Billie: What happened was, obviously the newspaper industry’s in decline and has been for years. And everyone in the company got an email from the managing director saying, “If you have any ideas on how we can become more profitable, let us know.” I had a blog at the time and I had gotten into SEO a bit, so I was like, “Okay, I’m going to pitch SEO to this company because I know they don’t do it; our website is horrendous and it just disappears.” And this was for 215 websites around the country. I worked really hard on this presentation and did it for the MD and a group of higher-ups and they were like, “thank you, but no thank you.” I thought, okay, I put a lot of work into this, it’s brilliant, and I really think I’ve got the answer here.” So I handed in my notice that day and I got a job doing in-house SEO for a children’s publishing company. 

Jamie: So you went from writing bereavements/obituaries to realizing, “Oh, SEO’s a thing I can do and I have the skillset,” and then doing that for children’s books. That’s a beautiful journey!

Billie: Yeah, and then ended up at an agency!
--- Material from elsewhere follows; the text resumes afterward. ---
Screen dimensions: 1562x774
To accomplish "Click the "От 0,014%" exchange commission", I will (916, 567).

I’ve been purely focused on SEO for 3 years, but SEO has been a part of what I do for about 7 years. 

Q: Ideally, where do you see SEO sitting within an organization? Sometimes you find that SEO is under marketing, sometimes in product, or engineering (and sometimes it’s a poor and lonely island where it’s one person going, “help, please!”). Where have you found SEO, organizationally, to be most effective?

Billie: For me, I think SEO should be ingrained — even just the basics — into everyone who has access to make changes to the site. If it’s a website where there’s a lot of quality control, it might even be a person in a call center removing things on a website if someone writes or calls in to report something offensive on a site. They need to understand the basics of SEO to know they’re not messing up some larger scheme. 
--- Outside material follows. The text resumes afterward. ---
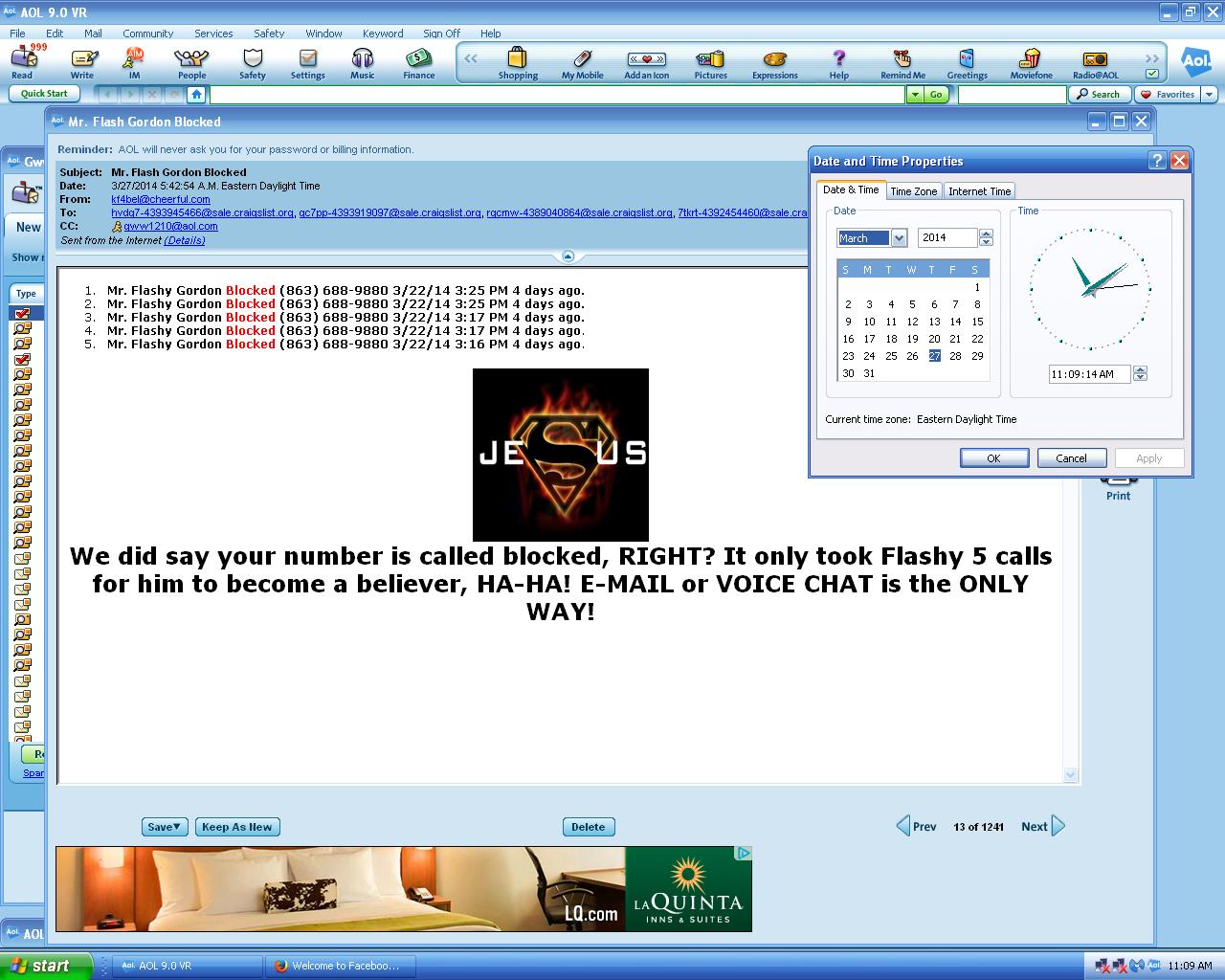This screenshot has width=1225, height=980.
Task: Open the Finance toolbar icon
Action: click(x=418, y=62)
Basic SEO awareness needs to be everywhere.  SEO blurs the lines so much — it is development, it’s quality assurance, it’s content, it’s marketing. It needs to be encompassed by everyone, but also should be it’s own island to watch what’s happening and stop people from harming it. 

Jamie: So there’s a big value in having a dedicated contributor who is assisting and really helping leverage these other teams because we all want to make good things and nobody ever wants to click a ‘doom button’… but when you don’t know it’s a doom button, that’s a pretty easy thing to do.  

Q: What is something you hope people walk away from your talk knowing?

Billie: I want them to know whether they’re doing enough to make their site accessible for users with disabilities, and just humanity in general. 

Jamie: Human first. You want to create content for real people and not just to rank in a search engine. That’s beautiful and I love that the SEO community is embracing accessibility more and more. Often, if something isn’t “generating money,” then it isn’t being prioritized… when fundamentally, we’re humans first. 

Billie: One-hundred percent. Money drives so much and by talking about money and added monetary value, that is how, in the grand scheme of things, we’re going to make changes and get businesses on board and make the internet a better place—eventually.

Jamie: It’s one step at a time. We’re always, every day, trying to make the internet a little better.